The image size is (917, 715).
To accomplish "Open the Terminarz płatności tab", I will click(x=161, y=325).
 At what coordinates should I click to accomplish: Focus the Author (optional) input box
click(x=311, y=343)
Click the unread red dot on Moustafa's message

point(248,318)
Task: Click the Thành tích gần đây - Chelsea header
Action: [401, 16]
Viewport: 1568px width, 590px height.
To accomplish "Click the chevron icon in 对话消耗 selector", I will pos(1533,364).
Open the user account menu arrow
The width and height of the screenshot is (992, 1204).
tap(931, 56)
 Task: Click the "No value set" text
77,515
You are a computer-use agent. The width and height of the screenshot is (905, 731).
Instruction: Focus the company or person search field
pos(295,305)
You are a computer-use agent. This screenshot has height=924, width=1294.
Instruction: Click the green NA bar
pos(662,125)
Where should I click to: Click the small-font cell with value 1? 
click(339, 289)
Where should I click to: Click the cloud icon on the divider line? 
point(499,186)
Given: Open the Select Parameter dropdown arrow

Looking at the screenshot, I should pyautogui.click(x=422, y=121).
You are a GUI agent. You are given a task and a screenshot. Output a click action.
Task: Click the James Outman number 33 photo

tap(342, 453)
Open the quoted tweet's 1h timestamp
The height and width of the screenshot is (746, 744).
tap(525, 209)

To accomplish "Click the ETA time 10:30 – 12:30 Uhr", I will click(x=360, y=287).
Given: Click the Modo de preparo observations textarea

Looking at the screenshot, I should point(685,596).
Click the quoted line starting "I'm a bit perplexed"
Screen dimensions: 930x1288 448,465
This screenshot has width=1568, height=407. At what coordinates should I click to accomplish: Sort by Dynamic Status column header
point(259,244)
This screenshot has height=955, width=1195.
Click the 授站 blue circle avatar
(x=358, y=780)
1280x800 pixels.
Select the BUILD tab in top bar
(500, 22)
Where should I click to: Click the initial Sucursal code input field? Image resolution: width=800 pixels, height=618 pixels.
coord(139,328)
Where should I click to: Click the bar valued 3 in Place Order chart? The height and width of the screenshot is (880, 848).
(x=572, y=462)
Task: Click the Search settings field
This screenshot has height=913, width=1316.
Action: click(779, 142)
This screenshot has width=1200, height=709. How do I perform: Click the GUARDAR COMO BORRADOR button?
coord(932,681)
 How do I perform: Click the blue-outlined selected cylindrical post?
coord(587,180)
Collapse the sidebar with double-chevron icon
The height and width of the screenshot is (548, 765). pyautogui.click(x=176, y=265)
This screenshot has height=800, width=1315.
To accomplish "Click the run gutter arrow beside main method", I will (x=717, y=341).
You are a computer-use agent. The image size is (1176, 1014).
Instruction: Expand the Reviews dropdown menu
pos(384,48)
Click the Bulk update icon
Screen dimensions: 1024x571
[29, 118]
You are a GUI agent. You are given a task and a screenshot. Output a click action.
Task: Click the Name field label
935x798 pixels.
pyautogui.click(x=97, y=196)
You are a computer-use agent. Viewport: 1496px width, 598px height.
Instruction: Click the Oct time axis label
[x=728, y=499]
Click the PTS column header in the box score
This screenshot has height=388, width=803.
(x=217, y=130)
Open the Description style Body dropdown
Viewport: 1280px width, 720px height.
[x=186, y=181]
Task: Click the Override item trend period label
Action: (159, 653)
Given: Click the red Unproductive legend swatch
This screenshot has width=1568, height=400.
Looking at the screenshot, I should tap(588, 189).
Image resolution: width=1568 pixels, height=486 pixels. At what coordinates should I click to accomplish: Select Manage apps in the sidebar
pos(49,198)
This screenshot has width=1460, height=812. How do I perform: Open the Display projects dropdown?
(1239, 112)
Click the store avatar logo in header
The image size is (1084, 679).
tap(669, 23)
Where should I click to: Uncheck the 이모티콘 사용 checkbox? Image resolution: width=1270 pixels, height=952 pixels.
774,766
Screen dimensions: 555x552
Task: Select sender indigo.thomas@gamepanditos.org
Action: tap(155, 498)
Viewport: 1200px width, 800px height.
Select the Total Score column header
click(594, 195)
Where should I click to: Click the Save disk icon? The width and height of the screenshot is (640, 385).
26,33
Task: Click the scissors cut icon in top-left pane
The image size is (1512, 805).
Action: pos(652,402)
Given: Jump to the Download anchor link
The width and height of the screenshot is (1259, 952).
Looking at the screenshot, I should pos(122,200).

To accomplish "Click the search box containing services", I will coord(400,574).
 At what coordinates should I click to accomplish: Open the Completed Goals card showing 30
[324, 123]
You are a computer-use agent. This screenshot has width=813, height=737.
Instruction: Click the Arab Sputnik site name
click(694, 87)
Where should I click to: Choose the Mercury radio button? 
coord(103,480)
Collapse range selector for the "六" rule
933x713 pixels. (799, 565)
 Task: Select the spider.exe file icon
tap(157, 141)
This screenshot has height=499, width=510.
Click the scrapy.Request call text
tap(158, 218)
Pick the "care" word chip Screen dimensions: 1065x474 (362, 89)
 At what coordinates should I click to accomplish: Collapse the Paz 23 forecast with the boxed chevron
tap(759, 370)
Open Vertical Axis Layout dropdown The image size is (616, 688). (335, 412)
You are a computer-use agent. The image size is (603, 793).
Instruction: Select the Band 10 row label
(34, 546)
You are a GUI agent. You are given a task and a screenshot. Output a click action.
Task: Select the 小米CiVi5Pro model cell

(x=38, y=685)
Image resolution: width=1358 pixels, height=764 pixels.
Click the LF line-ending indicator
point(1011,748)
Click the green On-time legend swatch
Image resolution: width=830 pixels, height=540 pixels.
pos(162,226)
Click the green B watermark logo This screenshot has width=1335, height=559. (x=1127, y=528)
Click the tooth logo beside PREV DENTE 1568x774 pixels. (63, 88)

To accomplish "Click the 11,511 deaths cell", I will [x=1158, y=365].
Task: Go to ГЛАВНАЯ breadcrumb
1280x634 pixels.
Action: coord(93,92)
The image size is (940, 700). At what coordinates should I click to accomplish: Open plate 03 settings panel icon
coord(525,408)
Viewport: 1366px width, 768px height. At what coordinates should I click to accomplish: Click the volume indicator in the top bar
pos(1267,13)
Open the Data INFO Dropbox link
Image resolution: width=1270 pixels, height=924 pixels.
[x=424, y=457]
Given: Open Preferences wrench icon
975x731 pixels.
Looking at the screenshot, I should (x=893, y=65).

- [What is being asked]:
Search the data for "logo". Copy each line that has it.

- [Response below]:
Click the store avatar logo in header
Click the green B watermark logo This screenshot has width=1335, height=559. (x=1127, y=528)
Click the tooth logo beside PREV DENTE 1568x774 pixels. (63, 88)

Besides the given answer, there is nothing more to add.